## start Supplied records
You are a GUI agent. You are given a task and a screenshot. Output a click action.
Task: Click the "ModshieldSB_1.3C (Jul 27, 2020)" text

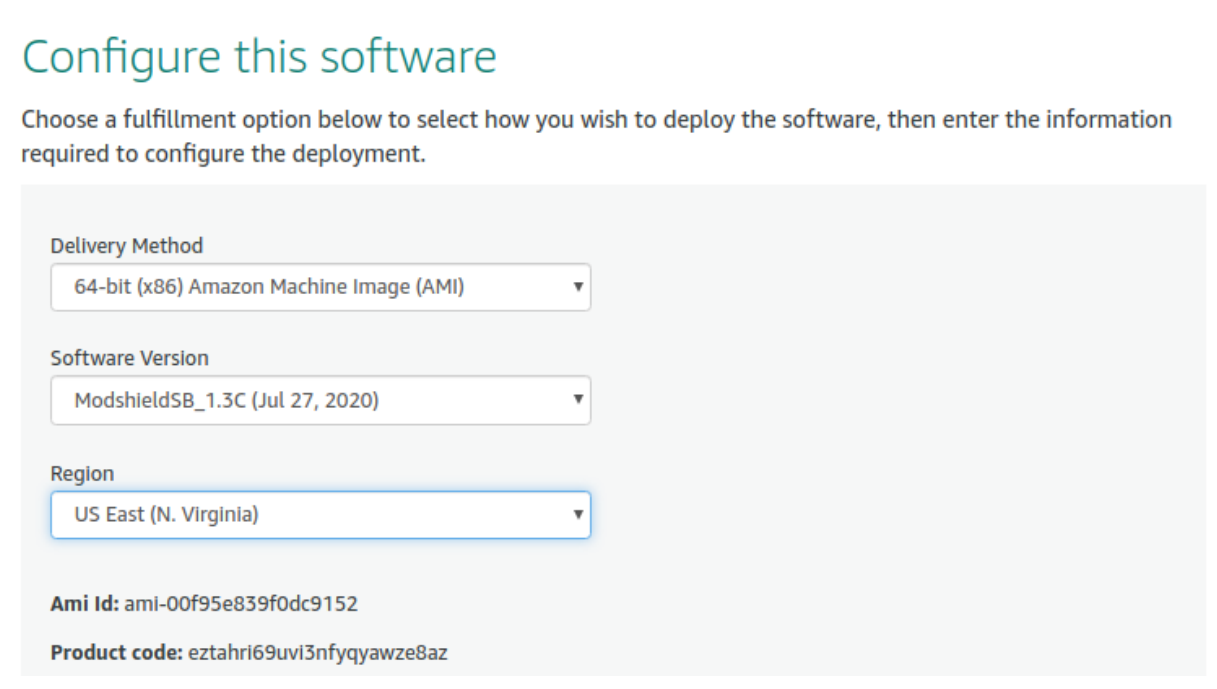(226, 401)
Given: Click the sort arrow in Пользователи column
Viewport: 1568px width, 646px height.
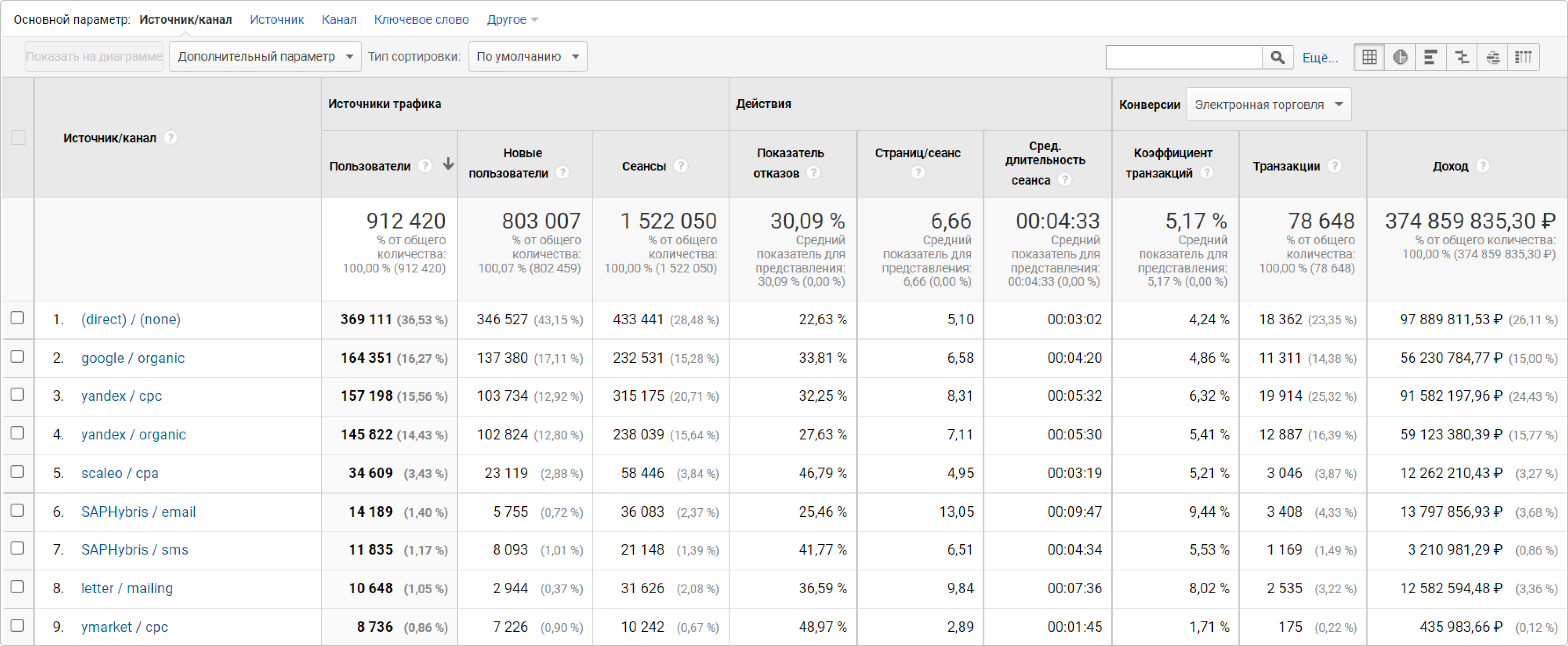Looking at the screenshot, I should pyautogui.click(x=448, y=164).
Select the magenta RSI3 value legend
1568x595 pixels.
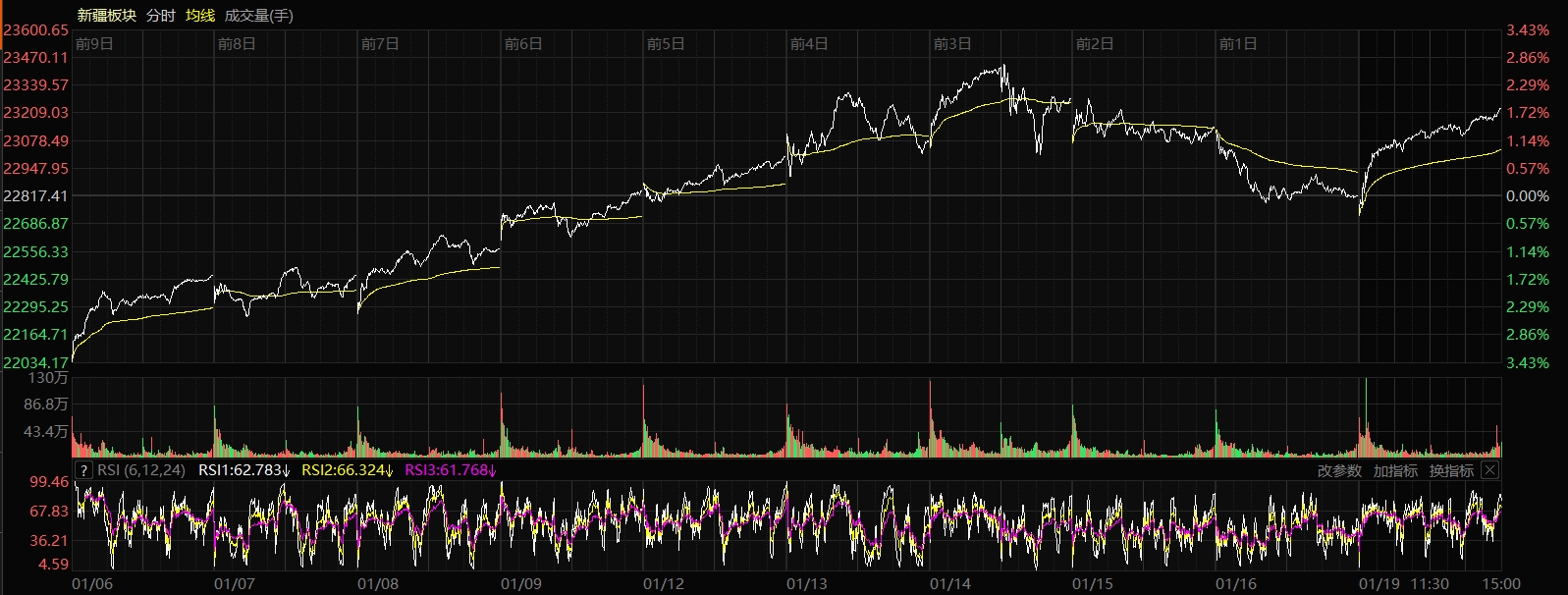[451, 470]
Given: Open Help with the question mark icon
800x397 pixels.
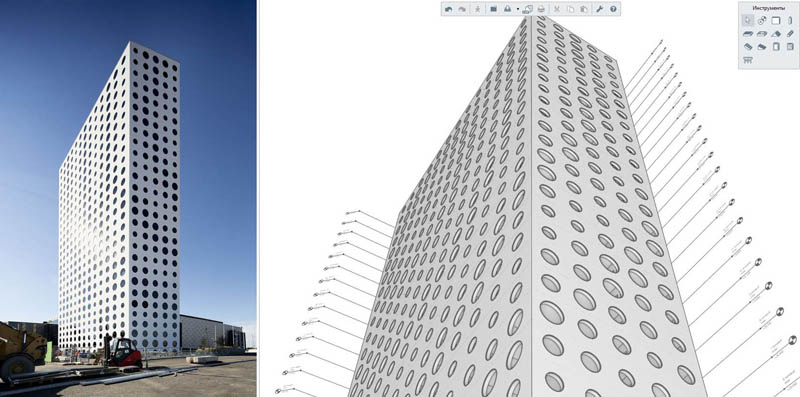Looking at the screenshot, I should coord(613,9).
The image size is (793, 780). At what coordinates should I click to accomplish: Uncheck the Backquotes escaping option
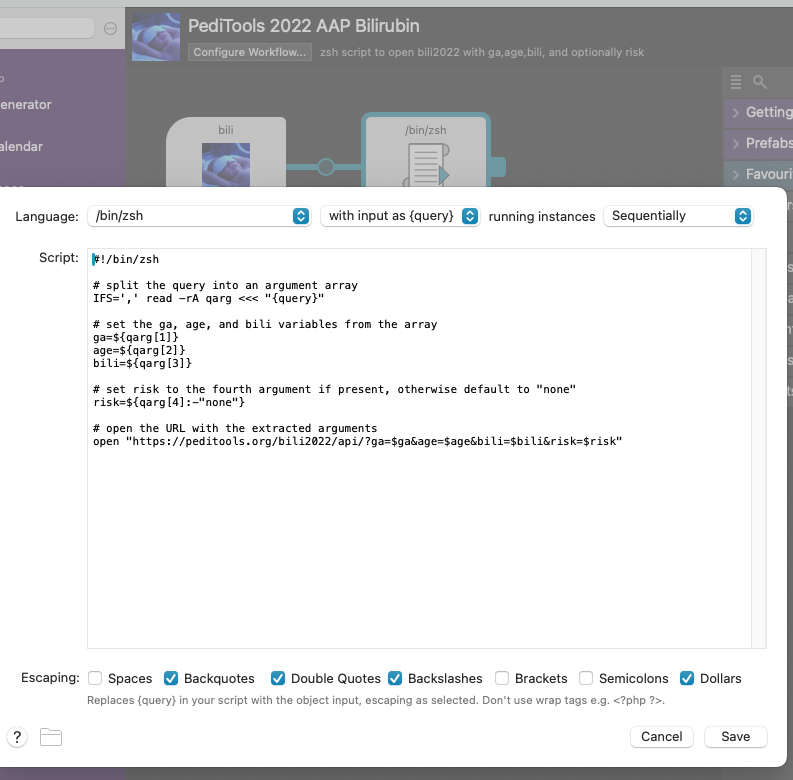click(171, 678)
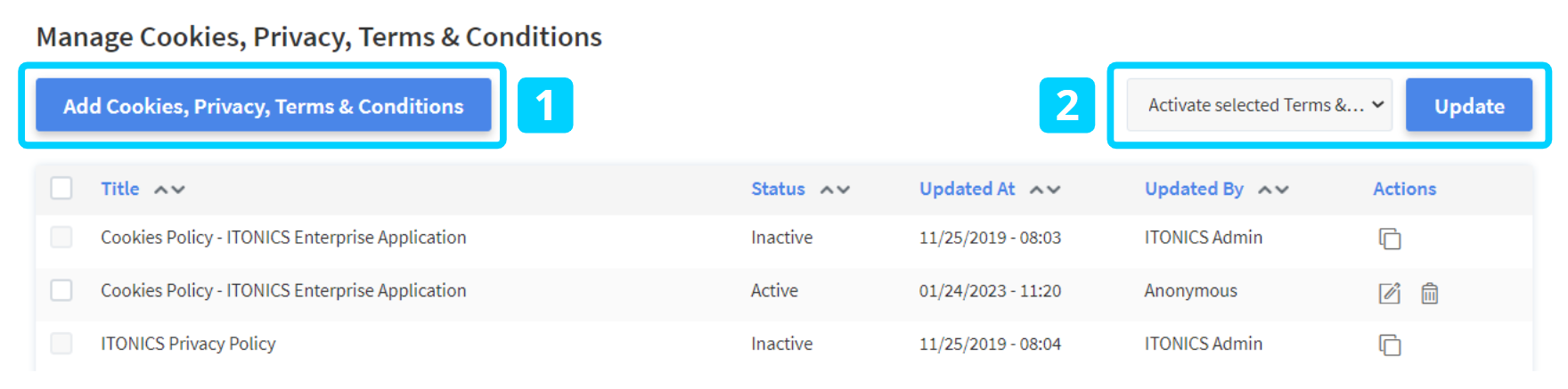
## end Supplied records
_Your task_.
Substitute "Check" for "Uncheck" in the items from the line containing "The image size" through the end of the items, both ends included, and reproduce only those lines with everything else unchanged. Omit the pictures from your answer.

_Problem solution_.
The image size is (793, 780). At what coordinates should I click to accomplish: Check the Backquotes escaping option
click(171, 678)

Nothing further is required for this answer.